begin Document segment

In 1874, section 1 of the 1866 Act and section 16 of the 1870 Act were codified without substantive change. McCrary, 427 U.S. at 168-70 n. 8, 96 S.Ct. at 2593-94 n. 8. A portion of section 1 of the 1866 Act, that which gave all citizens the same rights to make and enforce contracts, to sue, be parties, and give evidence, and to the full and equal benefit of all laws and proceedings for the security of persons and property, as is enjoyed by white citizens, was combined with all of section 16 of the 1870 Act, which provided these same rights to all persons within the jurisdiction of the United States, to form what is now 42 U.S.C. § 1981. Id. Section 1981, prior to its amendment by section 101 of the 1991 Civil Rights Act, thus provided in relevant part:

All persons within the jurisdiction of the United States shall have the same right in every State and Territory to make and enforce contracts, to sue, be parties, give evidence, and to the full and equal benefit of all laws and proceedings for the security of persons and property as is enjoyed by white citizens. . . .

42 U.S.C. § 1981.

The remainder of section 1 of the 1866 Act, which granted all citizens the same rights to inherit, purchase, lease, sell, hold, and convey real and personal property, as is enjoyed by white citizens, was codified to create what is now 42 U.S.C. § 1982. Jones v. Alfred H. Mayer Co., 392 U.S. 409, 422 n. 28, 88 S.Ct. 2186, 2194 n. 28, 20 L.Ed.2d 1189 (1968). Section 1982 states:

All citizens of the United States shall have the same right, in every State and Territory, as is enjoyed by white citizens thereof to inherit, purchase, lease, sell, hold, and convey real and personal property.

42 U.S.C. § 1982.

The Supreme Court in Jones addressed whether section 1982 prohibited private discrimination against a black citizen in the sale of real property. The Court held that "§ 1982 bars all racial discrimination, private as well as public, in the sale or rental of property." Jones, 392 U.S. at 413, 88 S.Ct. at 2189 (emphasis in original). Section 1982, the Court noted, had its origins in section 1 of the 1866 Act, id. at 422, 88 S.Ct. at 2194, and section 1 "guaranteed all citizens the same right . . . to inherit, purchase, lease, sell, hold, and convey real and personal property . . . as is enjoyed by white citizens," id. at 423, 88 S.Ct. at 2194 (quotation omitted). The Court then reasoned:

To the Congress that passed the Civil Rights Act of 1866, it was clear that the right to do these things might be infringed not only by State or local law but also by custom . . . or prejudice. Thus, when Congress provided in § 1 of the Civil Rights Act that the right to purchase and lease property was to be enjoyed equally throughout the United States by Negro and white citizens, it plainly meant to secure that right against interference from any source whatever, whether governmental or private.

end Document segment
begin Collected material

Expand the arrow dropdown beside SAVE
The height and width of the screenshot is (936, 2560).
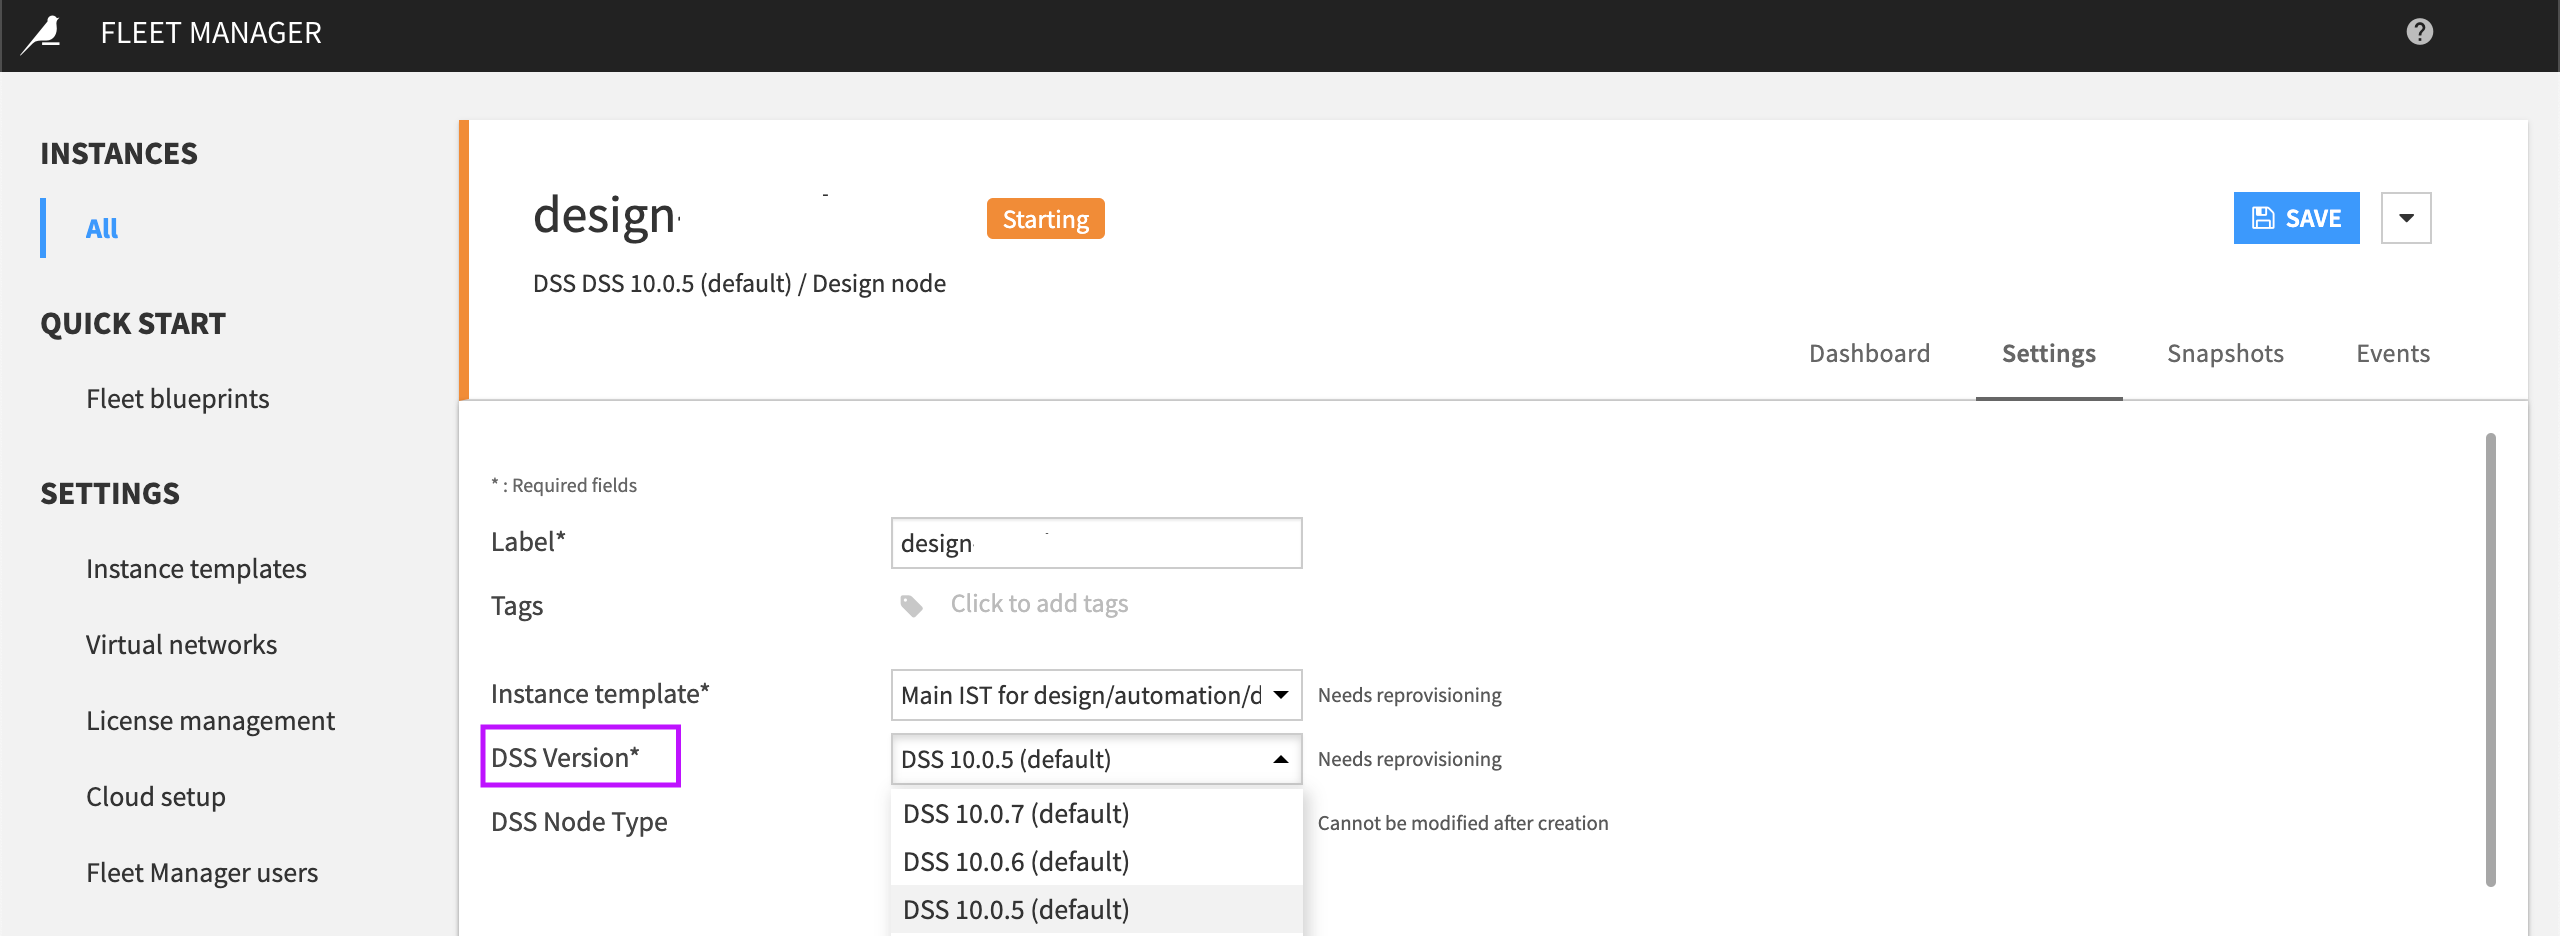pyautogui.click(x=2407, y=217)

end Collected material

→ **Written tasks**
**A.** In the legal passage on the Civil Rights Act of 1866, what did the Supreme Court hold in Jones about § 1982?
**B.** Write the next part of the legal passage on the Civil Rights Act of 1866, picking up after its final sentence.

→ **Answers for the exercise**
**A.** The Court held that § 1982 bars all racial discrimination, private as well as public, in the sale or rental of property.

**B.**
Id. at 423-24, 88 S.Ct. at 2194-95 (quotations omitted).

Moreover, the Court continued, if section 1 did not apply to private discrimination, "much of § 2 [of the 1866 Act] would have made no sense at all." Id. at 424, 88 S.Ct. at 2195. The Court explained:

[Section 2], which provided fines and prison terms for certain individuals who deprived others of rights "secured or protected" by § 1, was carefully drafted to exempt private violations of § 1 from the criminal sanctions it imposed. There would, of course, have been no private violations to exempt if the only "right" granted by § 1 had been a right to be free of discrimination by public officials.

Id. at 424-26, 88 S.Ct. at 2195-96. "Hence," the Court concluded, "the structure of the 1866 Act, as well as its language, points to the conclusion urged by [petitioners] — that § 1 was meant to prohibit all racially motivated deprivations of the rights enumerated in the statute. . . ." Id. at 426, 88 S.Ct. at 2196 (emphasis in original).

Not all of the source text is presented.